Self-reported sense of purpose in life and proxy-reported behavioral and psychological symptoms of dementia in the last year of life.

TitleSelf-reported sense of purpose in life and proxy-reported behavioral and psychological symptoms of dementia in the last year of life.
Publication TypeJournal Article
Year of PublicationForthcoming
AuthorsSutin, AR, Luchetti, M, Stephan, Y, Terracciano, A
JournalAging and Mental Health
ISSN Number1364-6915
KeywordsBehavioral Symptoms, BPSD, Dementia, end of life, Purpose in life
Abstract

Behavioral and psychological symptoms of dementia (BPSD) are among the most challenging aspects of dementia for individuals living with dementia and their caregivers. Identifying factors associated with resilience to BPSD may inform interventions to reduce them.
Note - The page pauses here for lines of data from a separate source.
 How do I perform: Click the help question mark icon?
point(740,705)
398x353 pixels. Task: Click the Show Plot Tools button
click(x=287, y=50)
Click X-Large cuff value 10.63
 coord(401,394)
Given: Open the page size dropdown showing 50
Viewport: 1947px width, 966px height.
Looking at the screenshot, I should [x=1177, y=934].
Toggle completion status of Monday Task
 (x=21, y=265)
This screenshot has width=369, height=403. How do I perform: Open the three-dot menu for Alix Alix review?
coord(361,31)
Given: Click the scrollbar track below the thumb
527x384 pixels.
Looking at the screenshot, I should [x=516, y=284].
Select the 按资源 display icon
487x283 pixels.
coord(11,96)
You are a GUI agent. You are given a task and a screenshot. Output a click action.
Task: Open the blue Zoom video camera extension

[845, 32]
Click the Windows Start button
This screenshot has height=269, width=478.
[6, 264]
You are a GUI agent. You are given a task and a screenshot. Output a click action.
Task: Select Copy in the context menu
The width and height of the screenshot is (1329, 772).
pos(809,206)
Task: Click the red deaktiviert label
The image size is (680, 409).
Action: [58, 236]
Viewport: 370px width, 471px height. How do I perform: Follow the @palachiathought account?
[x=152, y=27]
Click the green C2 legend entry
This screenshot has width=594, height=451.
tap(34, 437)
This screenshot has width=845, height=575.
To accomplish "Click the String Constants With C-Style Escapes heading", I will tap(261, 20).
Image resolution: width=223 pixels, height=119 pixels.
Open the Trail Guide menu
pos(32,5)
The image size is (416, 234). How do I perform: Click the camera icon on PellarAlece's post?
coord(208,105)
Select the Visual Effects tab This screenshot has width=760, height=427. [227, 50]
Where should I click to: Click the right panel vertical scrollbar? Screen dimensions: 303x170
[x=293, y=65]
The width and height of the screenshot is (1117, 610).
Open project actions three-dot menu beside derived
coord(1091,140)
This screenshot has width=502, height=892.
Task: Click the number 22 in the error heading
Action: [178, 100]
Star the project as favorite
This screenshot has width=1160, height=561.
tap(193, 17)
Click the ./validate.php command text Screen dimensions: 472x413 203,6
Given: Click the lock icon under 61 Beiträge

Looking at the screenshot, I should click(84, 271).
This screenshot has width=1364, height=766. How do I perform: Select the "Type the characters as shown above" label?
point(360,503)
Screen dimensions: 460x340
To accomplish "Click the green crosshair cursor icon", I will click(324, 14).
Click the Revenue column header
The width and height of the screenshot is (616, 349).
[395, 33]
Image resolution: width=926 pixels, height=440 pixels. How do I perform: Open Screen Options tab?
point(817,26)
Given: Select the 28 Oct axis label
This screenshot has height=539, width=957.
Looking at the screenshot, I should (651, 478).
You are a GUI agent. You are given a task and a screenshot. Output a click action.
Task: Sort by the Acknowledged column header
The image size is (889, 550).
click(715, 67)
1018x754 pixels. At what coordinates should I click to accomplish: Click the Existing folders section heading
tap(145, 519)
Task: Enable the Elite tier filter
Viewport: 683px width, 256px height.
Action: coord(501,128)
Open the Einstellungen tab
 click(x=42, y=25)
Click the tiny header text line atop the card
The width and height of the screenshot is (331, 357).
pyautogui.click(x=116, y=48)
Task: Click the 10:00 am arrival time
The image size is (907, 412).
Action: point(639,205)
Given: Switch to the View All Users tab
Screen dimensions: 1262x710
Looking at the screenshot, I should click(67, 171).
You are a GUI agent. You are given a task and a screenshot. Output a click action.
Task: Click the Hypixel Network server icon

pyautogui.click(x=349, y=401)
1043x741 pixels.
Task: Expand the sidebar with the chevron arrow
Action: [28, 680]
The present research examines whether purpose in life is associated with BPSD in the last year of life.Participants from the Health and Retirement Study were selected if they reported on their sense of purpose, had evidence of a memory impairment, died across the follow-up, and a proxy completed the End of Life survey that included BPSD ( = 2473). Self-reported sense of purpose was tested as a predictor of the sum of symptoms and each indivdual symptom in the last year of life.Purpose in life was associated with fewer BPSD overall. Of the individual symptoms, purpose was associated with less risk of psychological symptoms, specfiically less depression, periodic confusion, uncontrolled temper, but not with motor or perceptual symptoms. These results are consistent with growing evidence that purpose is associated with better cognitive outcomes. Purpose may be a useful target of intervention to improve outcomes across the spectrum of dementia.